As a collector, Henry not only gained Lord Lumley's library and
print collection at his death in 1609 (including the Holbein
drawings that form the core of the Royal Collection to this day),
but he also bought works, principally from the Low Countries. He
hoped in vain to attract Michiel van Mierevelt (1567-1641) from the
court of Orange to his own. The picture of an old philosopher
holding a shell is a tour de force, and the roundel
portrait of Maurice of Nassau (Sledmere House) shows even the
strength of his studio.
The popular perspective scene Christ in the House of Mary
and Martha, painted by the Dutch artists Hans Vredeman de
Vries and Anthonis Blocklandt, emphasises Mary's faith at the cost
of Martha's attempts at good works in the kitchen. A further
theological reflection is to be noted in the pendant painting
within the picture of The Sacrifice of Abraham above a
buffet behind the seated Christ. Peter, James, and John seem none
the wiser, talking among themselves as they await the dinner
gong.
Sadly, the painting The Devil Sowing Tares, attributed
to Abraham Bloemaert (Somerville College, Oxford), and two great
sea-battles by the Dutch marine painter Jan Porcellis (1583-1632)

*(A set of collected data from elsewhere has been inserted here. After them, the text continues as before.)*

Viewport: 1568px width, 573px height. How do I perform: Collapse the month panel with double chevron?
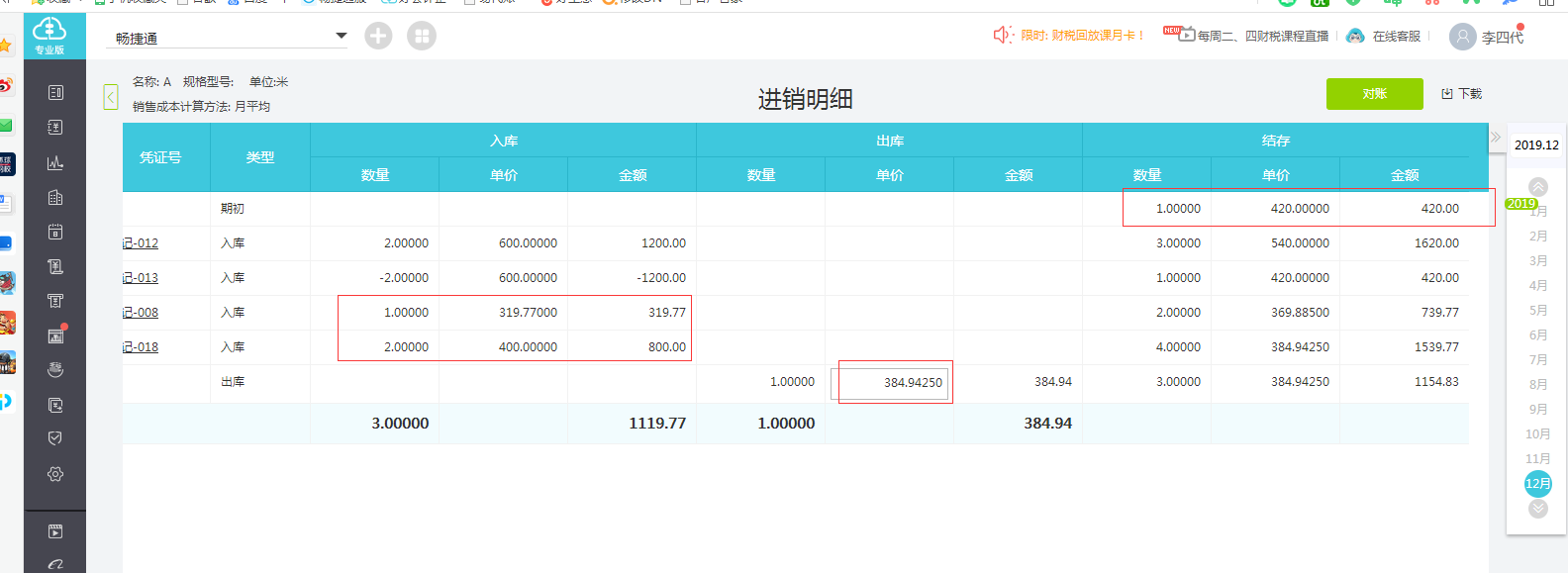pos(1496,138)
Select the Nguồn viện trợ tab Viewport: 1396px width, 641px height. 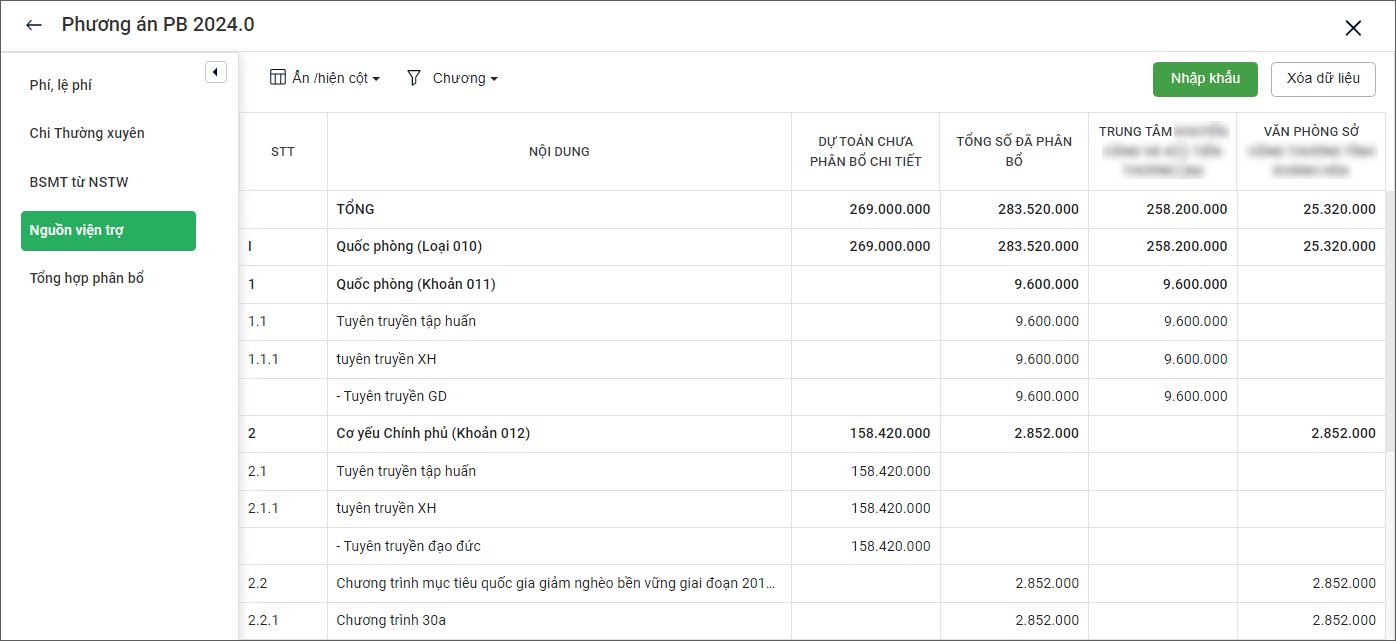pos(108,231)
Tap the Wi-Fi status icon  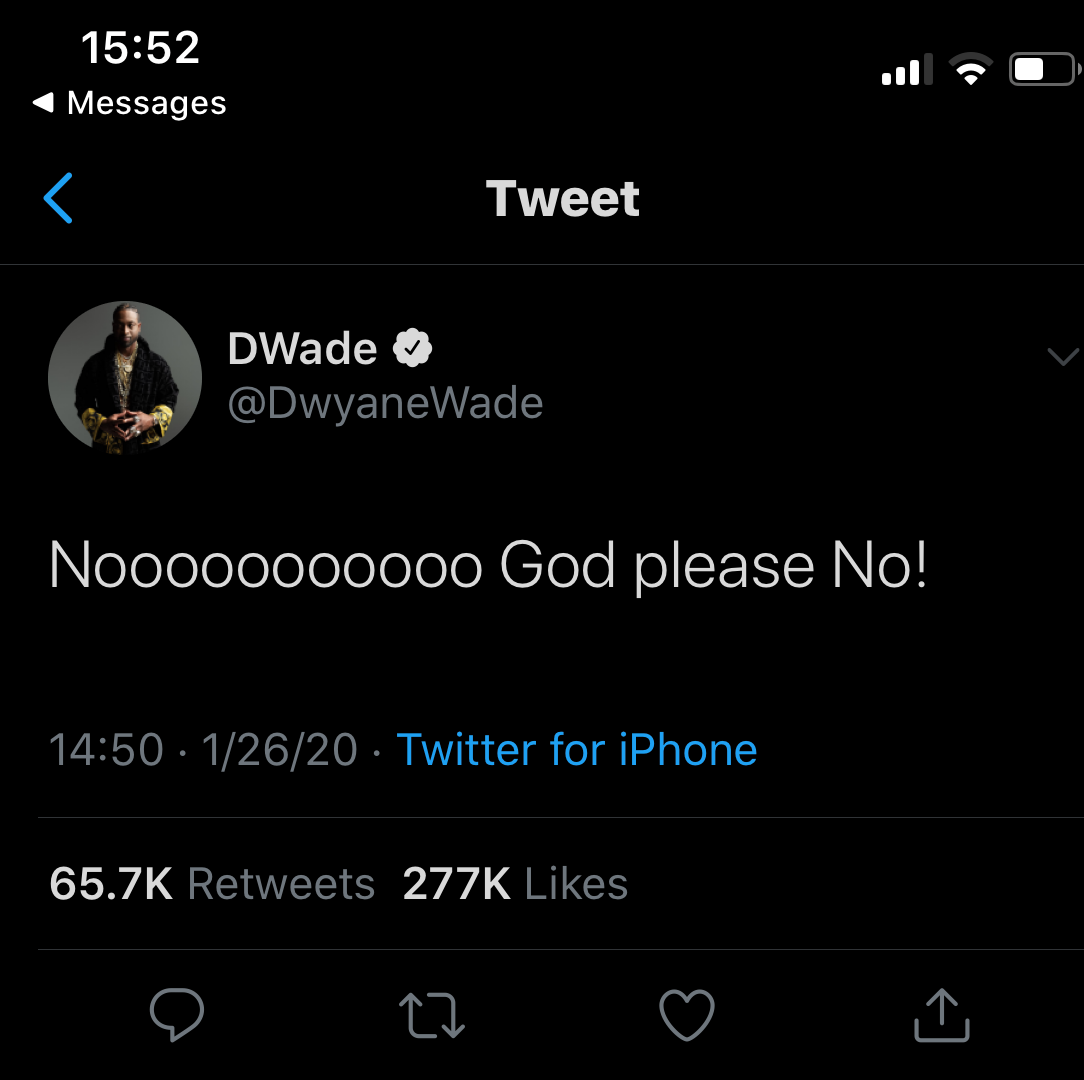point(969,71)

are not included in the exhibition. I was told that the condition
of an extraordinarily large canvas, by Palma il Giovane,
Prometheus Chained to the Caucasus (the Queen), sent by
Sir Henry Wotton to Lord Salisbury in 1608 to give to the Prince,
meant that it was not feasible to borrow it.
The last room of the exhibition is at pains to point out the
impact of his death as reflected by his funeral, which was much
more lavish than that of Queen Elizabeth I nine years before, when
economic collapse limited Crown resources.
Whereas the Union of the kingdoms had seemed secure at the
outset of the reign, the sudden death of the heir presumptive
worryingly recalled the problems that had faced the newly
established Tudor dynasty a century earlier.
A contemporary witness to the obsequies recalled the crowds,
"some weeping, crying, howling, wringing of their hands, others
halfe dead, sounding, sighing inwardly, others holding up their
hands, passionately bewayling so great a losse, with Rivers, nay
with an Ocean of teares". Thomas Tomkins composed his great setting
of "When David heard that Absalom was slain". Inevitably, the
public grief over the sudden death of Diana, Princess of Wales,
comes to mind.
The remains of Henry's wooden funeral effigy from Westminster
Abbey have not been publicly displayed there for nearly 200 years,
but are here displayed alongside an engraving that shows it lying
on his hearse, dressed in the Prince's clothes. The corpse itself
was carried in a casket hidden in the structure of the hearse.
The tradition of carrying an effigy of the deceased prince or
sovereign dated from after Edward III, replacing the earlier habit
of the body itself lying in state. The surviving mannequins and
effigies are now housed in the museum in the undercroft of the
Abbey buildings at Westminster.
Elizabeth Goldring, in an essay in the indispensable collection
Prince Henry Revived, edited by Tim Wilks (2007),
demonstrated how this image was manufactured and reprinted at times
of religious crisis later in the reign of James I, and even later.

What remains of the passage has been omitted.